Xi Jinping falou, também, em novas políticas regionais equilibradas. Ou seja, a intensificação do processo de especialização produtiva em alta tecnologia. De um lado, poupador de mão de obra; do outro, industrialização da agricultura.
É um processo que já está acontecendo e vai demandar muita criatividade no que concerne a novos esquemas tanto de divisão social do trabalho quanto de urbanização. Isso significa, por exemplo, habitar as cidades fantasmas.
Os chineses falam o tempo todo em transformar o marxismo em algo chinês ou sinização do marxismo, no fundamental o socialismo científico, o marxismo, só ganha força material de fato quando se adapta a uma realidade nacional. Então as revoluções não acontecem com receita pronta, os processos de desenvolvimento dos partidos comunistas no poder não acontecem com receita pronta, até porque o marxismo tem de se adaptar àquela estrutura cultural anterior, àquela estrutura de classe do país.
Mas para China hoje isso alcança outro patamar, porque existe o desafio da governança. A burguesia já sabe governar, ela exerce o poder há 200, 300 anos, consegue ter soluções simples para questões complexas, pois a resposta que tem que dar não é para as massas mas sim para meia dúzia de ricos que controlam o Estado, então é impossível a China importar do Ocidente as formas de governar o Estado.

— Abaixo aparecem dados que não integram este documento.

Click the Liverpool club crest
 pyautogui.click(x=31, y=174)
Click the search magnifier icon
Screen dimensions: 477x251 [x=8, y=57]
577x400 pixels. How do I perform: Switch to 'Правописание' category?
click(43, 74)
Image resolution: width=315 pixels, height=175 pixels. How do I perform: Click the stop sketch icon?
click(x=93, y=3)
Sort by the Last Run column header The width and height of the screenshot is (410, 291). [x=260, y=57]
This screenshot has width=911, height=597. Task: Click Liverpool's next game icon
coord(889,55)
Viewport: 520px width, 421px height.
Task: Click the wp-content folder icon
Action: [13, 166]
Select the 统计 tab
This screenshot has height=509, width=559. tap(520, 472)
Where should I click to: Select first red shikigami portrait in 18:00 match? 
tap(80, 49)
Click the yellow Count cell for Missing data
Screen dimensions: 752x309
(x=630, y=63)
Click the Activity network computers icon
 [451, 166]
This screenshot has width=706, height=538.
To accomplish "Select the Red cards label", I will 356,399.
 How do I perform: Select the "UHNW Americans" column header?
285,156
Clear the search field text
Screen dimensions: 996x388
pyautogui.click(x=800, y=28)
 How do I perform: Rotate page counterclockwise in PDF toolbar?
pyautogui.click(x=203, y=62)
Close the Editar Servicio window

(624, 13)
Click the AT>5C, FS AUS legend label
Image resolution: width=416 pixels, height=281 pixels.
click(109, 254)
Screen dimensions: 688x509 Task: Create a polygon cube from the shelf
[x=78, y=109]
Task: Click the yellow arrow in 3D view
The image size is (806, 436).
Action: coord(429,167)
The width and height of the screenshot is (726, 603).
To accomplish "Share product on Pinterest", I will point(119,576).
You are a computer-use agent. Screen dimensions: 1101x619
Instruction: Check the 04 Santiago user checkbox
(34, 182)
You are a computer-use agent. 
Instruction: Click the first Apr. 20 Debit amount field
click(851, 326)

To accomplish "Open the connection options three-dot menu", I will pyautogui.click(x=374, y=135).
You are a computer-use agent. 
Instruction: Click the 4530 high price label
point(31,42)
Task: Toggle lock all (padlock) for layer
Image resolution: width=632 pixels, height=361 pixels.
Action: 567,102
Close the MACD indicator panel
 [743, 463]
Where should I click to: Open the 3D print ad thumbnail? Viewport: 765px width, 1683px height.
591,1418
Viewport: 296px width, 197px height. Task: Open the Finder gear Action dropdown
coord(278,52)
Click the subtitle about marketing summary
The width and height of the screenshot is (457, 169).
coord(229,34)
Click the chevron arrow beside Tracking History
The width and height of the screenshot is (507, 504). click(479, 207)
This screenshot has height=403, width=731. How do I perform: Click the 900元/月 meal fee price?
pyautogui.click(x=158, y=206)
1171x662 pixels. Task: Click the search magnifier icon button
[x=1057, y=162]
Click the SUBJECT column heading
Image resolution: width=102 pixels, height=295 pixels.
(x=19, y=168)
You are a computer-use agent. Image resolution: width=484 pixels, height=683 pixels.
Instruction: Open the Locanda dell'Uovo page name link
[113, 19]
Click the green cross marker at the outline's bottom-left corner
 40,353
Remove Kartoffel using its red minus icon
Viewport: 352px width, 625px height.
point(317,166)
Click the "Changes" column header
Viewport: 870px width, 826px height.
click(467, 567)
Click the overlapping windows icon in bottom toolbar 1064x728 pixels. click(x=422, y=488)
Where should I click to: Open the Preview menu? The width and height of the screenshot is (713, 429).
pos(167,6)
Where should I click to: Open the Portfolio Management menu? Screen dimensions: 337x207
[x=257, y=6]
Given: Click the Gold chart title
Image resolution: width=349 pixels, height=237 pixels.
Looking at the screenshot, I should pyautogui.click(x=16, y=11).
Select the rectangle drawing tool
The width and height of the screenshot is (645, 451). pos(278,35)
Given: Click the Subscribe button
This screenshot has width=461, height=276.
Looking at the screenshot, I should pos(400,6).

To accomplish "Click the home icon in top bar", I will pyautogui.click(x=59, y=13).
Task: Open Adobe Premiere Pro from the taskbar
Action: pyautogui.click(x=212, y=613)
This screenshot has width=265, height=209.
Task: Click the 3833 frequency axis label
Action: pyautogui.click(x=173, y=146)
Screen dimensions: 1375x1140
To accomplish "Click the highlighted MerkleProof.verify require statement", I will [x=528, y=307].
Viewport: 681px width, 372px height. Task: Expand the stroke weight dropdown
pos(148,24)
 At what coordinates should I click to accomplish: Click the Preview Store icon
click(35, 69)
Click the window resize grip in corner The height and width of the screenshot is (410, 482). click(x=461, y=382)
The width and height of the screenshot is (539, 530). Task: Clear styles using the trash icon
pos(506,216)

Essa preocupação que envolve a transformação do marxismo em algo chinês, o desafio da governança chinesa, é um ponto alto do informe político de Xi Jinping.
Até porque sem isso não vai ter como a China enfrentar os desafios nos próximos anos; são desafios que podem colocar em xeque a própria experiência do socialismo chinês enquanto tentativa civilizatória.
Para terminar, Jabbour realça outro ponto do discurso, em que Xi Jinping fala que “o processo de modernização da China mostra à humanidade que existem outras escolhas a serem feitas”.
Estrategicamente o que a China busca ao expor uma frase dessas no meio do informe, do nada, é uma reforma da governança internacional, que não permita que os países que não tenham o mesmo modelo socioeconômico do tal ‘Ocidente’ – que é meia dúzia de países decadentes -, não sofram bullying. Expressão que ele cita literalmente.
Elias Jabbour é professor dos Programas de Pós-Graduação em Ciências Econômicas e em Relações Internacionais da UERJ.